FRANKFURT (Reuters) – Lufthansa’s (LHAG.DE) supervisory board has approved a 9 billion euro ($10 billion) government bailout that will force the German airline to give some of its prized landing slots to rivals.
FILE PHOTO: Airplanes of German carrier Lufthansa are parked at the Berlin Schoenefeld airport, amid the spread of the coronavirus disease (COVID-19) in Schoenefeld, Germany, May 26, 2020. REUTERS/Fabrizio Bensch/File Photo
The approval marks the latest step in the complex state rescue of Lufthansa, which has been badly hit by the coronavirus pandemic’s impact on the travel sector.
Under the plans, the German government will take a 20% stake in the airline, which could rise to 25% plus one share in the event of a takeover attempt, as well as two seats on its supervisory board.
Lufthansa will also be obliged to transfer to rivals up to 24 take-off and landing slots at Frankfurt and Munich airports.
“We recommend that our shareholders follow this path, even if it requires them to make substantial contributions to stabilising their company,” supervisory board Chairman Karl-Ludwig Kley said in a statement.
“It must be clearly stated, however, that Lufthansa is facing a very difficult road ahead.”
The bailout still needs to be approved by regulators and Lufthansa investors, who are due to meet virtually at an extraordinary general meeting on June 25, Lufthansa said, adding that the rescue funds would have to be repaid as soon as possible.

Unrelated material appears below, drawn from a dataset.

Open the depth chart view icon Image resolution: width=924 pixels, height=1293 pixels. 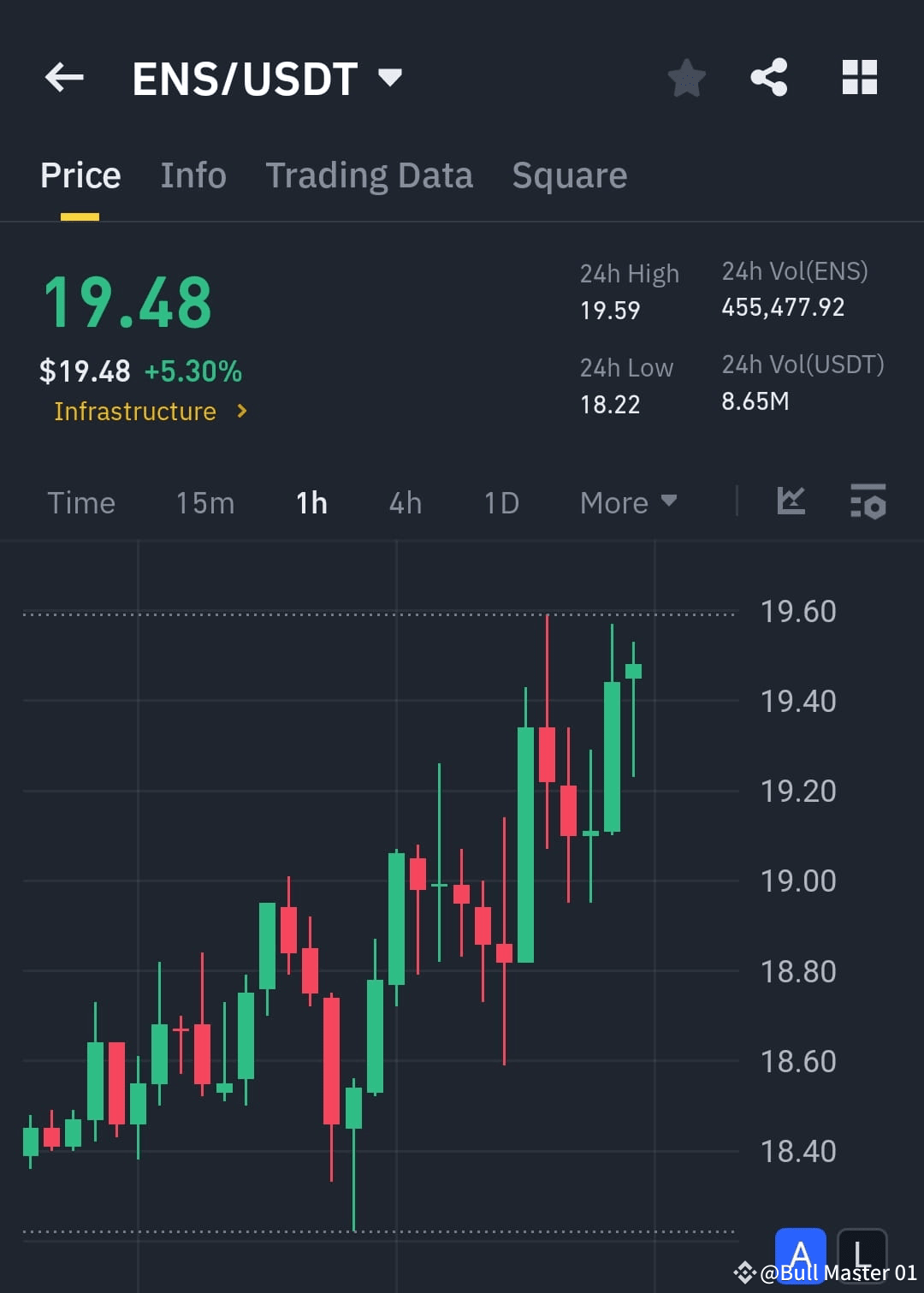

Lufthansa, which said it would publish first-quarter results on June 3, said it is obvious that international air traffic will not bounce back to pre-crisis levels in the foreseeable future.
“The expected slow market recovery in global air traffic makes an adjustment of our capacities unavoidable,” said Chief Executive Carsten Spohr.
“Among other things, we want to discuss with our collective bargaining and social partners how the impact of this development can be softened in the most socially acceptable way possible.”
Lufthansa’s executive board will discuss the necessary measures with the Verdi, Vereinigung Cockpit and UFO unions, it said without elaborating.
Spohr told employees in late April that the carrier expects to operate 100 fewer aircraft with 10,000 fewer staff after the coronavirus crisis ends. The group has roughly 140,000 employees and 760 planes.